* PROBLEM DETAILS: Only the lines that contain the string "calendar" belong in the answer; pull them from the records.

Data excerpts
******
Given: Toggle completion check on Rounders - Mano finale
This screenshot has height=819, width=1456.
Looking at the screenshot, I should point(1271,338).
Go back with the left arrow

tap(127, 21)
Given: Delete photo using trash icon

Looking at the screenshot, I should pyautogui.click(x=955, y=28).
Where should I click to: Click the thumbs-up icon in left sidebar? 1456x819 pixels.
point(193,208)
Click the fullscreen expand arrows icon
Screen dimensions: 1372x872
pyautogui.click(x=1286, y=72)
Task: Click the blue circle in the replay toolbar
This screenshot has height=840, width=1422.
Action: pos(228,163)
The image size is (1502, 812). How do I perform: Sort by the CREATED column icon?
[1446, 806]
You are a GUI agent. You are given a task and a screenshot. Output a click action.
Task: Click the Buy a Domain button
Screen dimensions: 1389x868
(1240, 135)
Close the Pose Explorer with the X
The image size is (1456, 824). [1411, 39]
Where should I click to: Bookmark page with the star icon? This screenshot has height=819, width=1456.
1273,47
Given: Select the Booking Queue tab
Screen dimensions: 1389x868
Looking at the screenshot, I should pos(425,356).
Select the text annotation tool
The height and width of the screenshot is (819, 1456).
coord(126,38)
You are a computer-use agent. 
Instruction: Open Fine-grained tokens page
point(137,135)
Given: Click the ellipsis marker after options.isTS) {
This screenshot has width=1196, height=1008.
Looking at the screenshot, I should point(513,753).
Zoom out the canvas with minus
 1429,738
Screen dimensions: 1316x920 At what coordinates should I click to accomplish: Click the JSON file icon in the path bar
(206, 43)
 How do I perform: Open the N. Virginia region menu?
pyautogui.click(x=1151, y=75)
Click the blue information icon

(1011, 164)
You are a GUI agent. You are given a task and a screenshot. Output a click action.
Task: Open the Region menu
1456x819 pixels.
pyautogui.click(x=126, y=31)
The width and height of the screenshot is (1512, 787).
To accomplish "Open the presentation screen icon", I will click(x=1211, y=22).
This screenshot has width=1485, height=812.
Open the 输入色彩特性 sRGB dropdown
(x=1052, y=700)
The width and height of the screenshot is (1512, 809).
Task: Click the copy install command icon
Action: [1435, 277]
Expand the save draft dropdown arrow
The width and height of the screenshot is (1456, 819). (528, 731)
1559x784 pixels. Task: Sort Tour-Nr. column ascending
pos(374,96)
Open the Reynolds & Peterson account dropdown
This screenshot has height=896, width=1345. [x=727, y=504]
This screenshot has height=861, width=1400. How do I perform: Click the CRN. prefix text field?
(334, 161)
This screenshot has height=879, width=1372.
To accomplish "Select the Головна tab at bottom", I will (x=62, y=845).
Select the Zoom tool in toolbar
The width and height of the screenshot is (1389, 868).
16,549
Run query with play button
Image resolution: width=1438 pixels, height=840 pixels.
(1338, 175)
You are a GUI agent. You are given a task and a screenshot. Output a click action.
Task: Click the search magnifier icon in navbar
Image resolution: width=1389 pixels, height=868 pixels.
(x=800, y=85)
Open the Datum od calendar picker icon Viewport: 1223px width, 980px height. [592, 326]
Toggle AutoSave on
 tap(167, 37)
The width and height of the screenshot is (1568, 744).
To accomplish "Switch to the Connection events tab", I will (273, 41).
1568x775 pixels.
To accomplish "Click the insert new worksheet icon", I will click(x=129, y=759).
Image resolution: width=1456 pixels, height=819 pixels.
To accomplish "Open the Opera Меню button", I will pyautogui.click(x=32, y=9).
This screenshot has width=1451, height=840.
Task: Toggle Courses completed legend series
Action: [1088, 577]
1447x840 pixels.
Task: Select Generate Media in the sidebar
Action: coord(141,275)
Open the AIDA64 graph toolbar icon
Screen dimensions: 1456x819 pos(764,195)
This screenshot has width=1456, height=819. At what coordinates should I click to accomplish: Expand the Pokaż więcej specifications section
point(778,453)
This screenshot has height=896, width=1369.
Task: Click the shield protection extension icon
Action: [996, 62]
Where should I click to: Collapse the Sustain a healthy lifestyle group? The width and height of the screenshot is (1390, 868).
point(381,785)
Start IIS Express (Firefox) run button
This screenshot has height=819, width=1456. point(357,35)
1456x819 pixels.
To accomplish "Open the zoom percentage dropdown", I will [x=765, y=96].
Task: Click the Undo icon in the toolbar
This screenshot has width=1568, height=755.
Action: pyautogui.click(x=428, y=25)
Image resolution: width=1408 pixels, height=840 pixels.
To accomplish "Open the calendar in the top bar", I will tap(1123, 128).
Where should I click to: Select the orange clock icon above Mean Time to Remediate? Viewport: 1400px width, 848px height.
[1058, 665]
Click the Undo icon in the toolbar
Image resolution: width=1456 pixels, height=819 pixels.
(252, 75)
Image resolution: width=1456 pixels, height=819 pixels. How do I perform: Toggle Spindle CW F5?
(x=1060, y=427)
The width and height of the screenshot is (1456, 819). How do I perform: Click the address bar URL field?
******
* REPLY:
Open the Datum od calendar picker icon Viewport: 1223px width, 980px height. [592, 326]
To accomplish "Open the calendar in the top bar", I will tap(1123, 128).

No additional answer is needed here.